▶ [What you need to do]
Copy out every one of the following records line by line, with no changes.

▶ [Rows from a dataset]

══════

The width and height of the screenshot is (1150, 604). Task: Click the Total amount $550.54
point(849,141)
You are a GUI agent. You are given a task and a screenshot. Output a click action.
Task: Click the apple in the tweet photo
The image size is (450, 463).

══════

▶ [Expected answer]
The width and height of the screenshot is (1150, 604). Task: Click the Total amount $550.54
point(849,141)
You are a GUI agent. You are given a task and a screenshot. Output a click action.
Task: Click the apple in the tweet photo
The image size is (450, 463).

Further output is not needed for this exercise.